Selain pelaggaran, saya juga memiliki pengalaman yang lucu, unik, sekaligus pahit tentunnya
pengalaman tersebut tidak akan pernah saya lupakan seumur hidup saya. Saya sering jatuh di tangga
jemuran, jatuh dikamar mandi karena ngantuk pada saat ngantri, dan cerita terpahit saya yaitu pada
saat ulangan akidah akhlak yang dilaksanakan secara tiba-tiba. Saya dan teman-teman sekelas saya
merasa kesulitan dalam mengerjakan ulangan tersebut, karena buku paket dan buku harian
dikumpulkan ke meja guru, beberapa menit kemuadian ibu guru akidah akhlak saya meninggalkan
ruang kelas saya, beliau izin ke kantor sebentar. Nah disitulah teman-teman saya sekaligus saya merasa
senang karena kita bisa menyontek secara berjamaah ke buku paket guru yang ada di depan. Kemudian
si ketua kelas berkata : " kalian kalo nyontek ke depan semua dan tidak ada yang jaga dipintu, nanti
ketahuan semua". Sehingga diputuskan bahwa yang didepan untuk nyontek hanya 2 orang yaitu sata
dan ratna, tugas ratna menyalin semua jawaban tersebut ke buku tulisnya sedangkan saya mendekti
jawaban tersebut kepada teman-teman saya. Dan mevi ditugaskan untuk berjaga-jaga di depan pintu
kelas, namun karena kelalalian yang di lakukan oleh mevi, dia malah asyik bergurau dengan teman
kelas sebelah yang tidak ada gurunya, sampai ibu aqidah akhlakpun datang secara tiba-tiba, dan
langsung mrngambil kertas ulangan saya dan ratna serta mevi. Beliau marah besar kepada kita bertiga
sampai kertas jawaban ulangan kita robek-robek sehingga nilai ulangan kita bertiga dinyatakan nol.
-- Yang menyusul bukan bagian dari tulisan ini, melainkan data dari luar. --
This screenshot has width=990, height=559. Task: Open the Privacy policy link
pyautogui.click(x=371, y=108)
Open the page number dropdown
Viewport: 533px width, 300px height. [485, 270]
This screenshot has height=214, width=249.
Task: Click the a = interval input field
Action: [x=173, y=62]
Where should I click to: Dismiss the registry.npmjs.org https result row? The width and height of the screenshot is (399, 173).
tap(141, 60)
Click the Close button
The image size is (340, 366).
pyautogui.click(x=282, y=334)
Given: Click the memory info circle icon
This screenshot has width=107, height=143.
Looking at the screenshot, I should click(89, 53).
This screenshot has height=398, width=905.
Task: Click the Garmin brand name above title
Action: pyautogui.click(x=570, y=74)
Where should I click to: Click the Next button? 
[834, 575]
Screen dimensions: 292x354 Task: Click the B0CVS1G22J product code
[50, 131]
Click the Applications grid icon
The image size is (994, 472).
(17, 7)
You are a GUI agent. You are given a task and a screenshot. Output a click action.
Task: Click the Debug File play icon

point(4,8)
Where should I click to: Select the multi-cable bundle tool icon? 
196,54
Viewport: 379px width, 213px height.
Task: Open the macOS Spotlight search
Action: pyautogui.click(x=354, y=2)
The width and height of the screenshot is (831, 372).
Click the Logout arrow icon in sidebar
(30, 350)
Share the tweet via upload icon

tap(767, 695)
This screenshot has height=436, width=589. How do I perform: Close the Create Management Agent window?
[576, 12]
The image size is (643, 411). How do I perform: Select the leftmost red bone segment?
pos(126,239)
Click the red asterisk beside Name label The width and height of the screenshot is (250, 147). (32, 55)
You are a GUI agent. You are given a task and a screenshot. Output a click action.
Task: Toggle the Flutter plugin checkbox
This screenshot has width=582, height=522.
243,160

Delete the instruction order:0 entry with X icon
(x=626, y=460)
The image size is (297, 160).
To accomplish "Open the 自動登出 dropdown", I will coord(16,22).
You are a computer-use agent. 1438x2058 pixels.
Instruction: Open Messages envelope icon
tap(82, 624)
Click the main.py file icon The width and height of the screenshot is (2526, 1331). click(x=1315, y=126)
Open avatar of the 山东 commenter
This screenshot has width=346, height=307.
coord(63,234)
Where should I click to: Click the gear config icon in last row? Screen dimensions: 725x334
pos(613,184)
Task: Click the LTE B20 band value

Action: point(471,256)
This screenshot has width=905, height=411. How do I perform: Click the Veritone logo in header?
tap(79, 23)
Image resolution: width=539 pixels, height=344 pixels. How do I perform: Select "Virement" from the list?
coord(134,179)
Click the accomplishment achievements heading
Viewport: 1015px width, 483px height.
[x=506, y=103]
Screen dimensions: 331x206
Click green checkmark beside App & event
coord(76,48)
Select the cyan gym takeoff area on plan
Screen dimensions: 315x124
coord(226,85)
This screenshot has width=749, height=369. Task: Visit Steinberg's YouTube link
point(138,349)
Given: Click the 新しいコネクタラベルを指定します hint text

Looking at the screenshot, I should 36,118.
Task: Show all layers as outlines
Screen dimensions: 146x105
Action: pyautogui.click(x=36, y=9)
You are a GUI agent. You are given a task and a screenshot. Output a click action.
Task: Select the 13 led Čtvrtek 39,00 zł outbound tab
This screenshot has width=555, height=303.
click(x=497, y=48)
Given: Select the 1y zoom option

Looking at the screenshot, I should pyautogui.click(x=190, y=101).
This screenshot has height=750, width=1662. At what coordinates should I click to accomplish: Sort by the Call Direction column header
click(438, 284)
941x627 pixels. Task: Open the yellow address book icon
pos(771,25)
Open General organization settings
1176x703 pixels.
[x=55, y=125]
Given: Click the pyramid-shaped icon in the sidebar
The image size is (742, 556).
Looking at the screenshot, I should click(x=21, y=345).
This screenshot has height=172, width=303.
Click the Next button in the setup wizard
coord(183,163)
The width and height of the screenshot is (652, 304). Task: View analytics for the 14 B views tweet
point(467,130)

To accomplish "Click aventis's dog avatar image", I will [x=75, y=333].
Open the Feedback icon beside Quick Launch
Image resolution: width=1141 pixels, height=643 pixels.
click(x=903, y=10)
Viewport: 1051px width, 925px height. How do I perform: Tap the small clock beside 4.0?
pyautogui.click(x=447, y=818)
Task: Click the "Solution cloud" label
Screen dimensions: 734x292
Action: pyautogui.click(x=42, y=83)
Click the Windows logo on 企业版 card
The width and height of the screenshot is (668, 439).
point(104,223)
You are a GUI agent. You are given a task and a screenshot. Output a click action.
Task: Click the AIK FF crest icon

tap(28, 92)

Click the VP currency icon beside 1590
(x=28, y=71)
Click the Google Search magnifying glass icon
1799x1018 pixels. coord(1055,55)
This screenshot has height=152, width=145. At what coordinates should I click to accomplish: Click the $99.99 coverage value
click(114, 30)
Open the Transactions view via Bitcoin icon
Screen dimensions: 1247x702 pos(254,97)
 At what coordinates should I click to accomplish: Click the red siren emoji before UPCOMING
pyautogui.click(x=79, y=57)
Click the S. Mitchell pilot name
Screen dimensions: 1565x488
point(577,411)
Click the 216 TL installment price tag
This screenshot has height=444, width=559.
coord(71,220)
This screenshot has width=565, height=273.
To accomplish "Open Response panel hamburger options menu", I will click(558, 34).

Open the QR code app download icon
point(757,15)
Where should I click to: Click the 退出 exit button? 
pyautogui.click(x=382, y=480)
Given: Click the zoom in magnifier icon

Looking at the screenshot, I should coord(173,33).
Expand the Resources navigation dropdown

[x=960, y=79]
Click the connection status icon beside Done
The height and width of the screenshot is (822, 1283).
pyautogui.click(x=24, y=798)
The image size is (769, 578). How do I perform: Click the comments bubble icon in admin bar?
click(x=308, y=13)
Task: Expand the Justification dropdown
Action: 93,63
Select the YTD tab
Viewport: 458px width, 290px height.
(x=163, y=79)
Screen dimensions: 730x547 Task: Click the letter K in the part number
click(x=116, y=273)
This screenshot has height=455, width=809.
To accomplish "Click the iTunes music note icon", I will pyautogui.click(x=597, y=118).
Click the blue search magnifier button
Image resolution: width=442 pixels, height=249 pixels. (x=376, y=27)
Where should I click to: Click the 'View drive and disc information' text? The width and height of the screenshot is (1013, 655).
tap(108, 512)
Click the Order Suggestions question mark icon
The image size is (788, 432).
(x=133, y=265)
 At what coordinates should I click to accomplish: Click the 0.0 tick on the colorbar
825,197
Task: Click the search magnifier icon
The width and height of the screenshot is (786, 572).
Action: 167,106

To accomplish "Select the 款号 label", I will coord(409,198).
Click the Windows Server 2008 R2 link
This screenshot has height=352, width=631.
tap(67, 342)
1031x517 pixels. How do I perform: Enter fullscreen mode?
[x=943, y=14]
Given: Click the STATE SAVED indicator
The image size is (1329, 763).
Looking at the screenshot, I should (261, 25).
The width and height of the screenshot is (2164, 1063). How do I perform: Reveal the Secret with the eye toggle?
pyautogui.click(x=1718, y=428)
Karena menjaga kesolidaritasan yang tinggi kita tidak bisa menjebloskan teman yang lain. Dan beberpa
hari kemuan setelah kejadian tersebut saya bertemu kembali dengan guru akidah akhlak saya di dalam
kantor dan beliau memaki-maki saya dan menyebarkan kasus yang kemarin kepada guru-guru yang lain
di dalam kantor tersebut. Disitulah saya mera murid yang paling rendah karena kejadian tersebut sangat
memukul perasaan saya. Namun, herannya saya bisa meraih peringkat satu pada semester tersebut.

Singkat cerita, tibalah diwaktu yang paling menyenangkan sekaligus waktu yang dinantikan oleh kami
para santri yaitu perpulangan santri. Itu adalah waktu yang selalu dinantikan oleh para santri karena
ketika pulangan tersebut tiba, kita para santri terasa terbebas dari dimna istilah sekarang yaitu "Penjara
Suci". Akan tetapi, terdapat hal yang sangat menyedihkan juga karena harus berpisah dengan teman-
teman yang sudah saya anggap keluarga kedua saya.